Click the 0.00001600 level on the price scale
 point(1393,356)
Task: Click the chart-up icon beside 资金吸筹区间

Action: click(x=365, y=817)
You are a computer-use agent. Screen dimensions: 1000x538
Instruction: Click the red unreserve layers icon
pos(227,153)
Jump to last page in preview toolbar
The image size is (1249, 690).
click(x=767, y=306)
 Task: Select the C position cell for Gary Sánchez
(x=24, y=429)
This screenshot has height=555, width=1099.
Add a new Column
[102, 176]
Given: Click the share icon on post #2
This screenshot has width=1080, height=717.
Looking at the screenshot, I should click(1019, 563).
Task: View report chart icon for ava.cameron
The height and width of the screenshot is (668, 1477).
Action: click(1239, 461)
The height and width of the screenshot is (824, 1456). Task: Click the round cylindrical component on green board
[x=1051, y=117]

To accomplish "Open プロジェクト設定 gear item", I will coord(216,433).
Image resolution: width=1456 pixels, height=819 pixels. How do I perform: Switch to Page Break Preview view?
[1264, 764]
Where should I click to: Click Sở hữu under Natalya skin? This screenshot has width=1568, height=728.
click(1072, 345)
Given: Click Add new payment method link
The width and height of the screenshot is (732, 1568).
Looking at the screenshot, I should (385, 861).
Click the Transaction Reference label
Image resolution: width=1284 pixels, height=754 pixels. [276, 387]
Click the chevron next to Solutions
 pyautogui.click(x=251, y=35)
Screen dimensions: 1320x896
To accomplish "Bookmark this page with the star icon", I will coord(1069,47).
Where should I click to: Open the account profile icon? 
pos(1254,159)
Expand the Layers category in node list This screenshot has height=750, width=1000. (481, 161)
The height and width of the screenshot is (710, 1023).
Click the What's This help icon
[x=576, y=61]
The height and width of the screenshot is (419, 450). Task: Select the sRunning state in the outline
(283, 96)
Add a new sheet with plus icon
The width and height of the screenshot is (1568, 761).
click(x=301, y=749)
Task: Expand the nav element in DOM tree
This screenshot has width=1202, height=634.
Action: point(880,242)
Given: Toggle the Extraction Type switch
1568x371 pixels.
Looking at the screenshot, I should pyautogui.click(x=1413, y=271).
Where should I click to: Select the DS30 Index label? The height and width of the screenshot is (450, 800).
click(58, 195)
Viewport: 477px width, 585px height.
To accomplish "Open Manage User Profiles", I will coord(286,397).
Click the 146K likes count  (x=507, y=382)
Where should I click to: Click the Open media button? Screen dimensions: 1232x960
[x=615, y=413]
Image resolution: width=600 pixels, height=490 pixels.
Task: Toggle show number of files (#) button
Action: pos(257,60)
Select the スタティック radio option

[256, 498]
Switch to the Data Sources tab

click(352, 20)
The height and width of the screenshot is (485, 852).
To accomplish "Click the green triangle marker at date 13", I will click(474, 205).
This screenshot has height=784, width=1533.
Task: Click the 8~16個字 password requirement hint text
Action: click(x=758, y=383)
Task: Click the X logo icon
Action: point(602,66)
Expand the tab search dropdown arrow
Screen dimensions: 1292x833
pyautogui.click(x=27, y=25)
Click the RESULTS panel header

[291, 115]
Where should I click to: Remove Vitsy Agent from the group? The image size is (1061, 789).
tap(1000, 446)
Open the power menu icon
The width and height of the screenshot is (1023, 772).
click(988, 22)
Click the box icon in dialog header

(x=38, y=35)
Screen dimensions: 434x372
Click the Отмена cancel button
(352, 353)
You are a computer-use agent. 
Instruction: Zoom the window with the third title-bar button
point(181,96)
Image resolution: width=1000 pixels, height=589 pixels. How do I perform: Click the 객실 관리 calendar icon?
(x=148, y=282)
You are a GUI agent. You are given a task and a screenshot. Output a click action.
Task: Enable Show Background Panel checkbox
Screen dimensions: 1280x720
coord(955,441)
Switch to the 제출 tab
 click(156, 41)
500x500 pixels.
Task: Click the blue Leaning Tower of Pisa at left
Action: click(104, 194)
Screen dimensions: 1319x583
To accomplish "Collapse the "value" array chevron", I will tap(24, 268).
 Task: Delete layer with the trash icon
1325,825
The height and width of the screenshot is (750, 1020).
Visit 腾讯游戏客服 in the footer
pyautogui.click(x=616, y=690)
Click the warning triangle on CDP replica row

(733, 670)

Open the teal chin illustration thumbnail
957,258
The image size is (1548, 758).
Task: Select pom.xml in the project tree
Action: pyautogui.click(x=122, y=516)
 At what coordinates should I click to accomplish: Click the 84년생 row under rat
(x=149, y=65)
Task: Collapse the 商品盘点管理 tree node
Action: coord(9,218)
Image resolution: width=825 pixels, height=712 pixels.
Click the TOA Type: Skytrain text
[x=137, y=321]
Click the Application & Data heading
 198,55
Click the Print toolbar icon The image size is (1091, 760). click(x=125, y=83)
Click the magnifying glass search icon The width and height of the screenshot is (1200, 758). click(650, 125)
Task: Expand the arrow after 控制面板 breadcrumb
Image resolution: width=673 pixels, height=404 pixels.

===

What you should do | Once a line of the records is found to contain "search", copy it out.

Result of the task |
Expand the tab search dropdown arrow
Click the magnifying glass search icon The width and height of the screenshot is (1200, 758). click(650, 125)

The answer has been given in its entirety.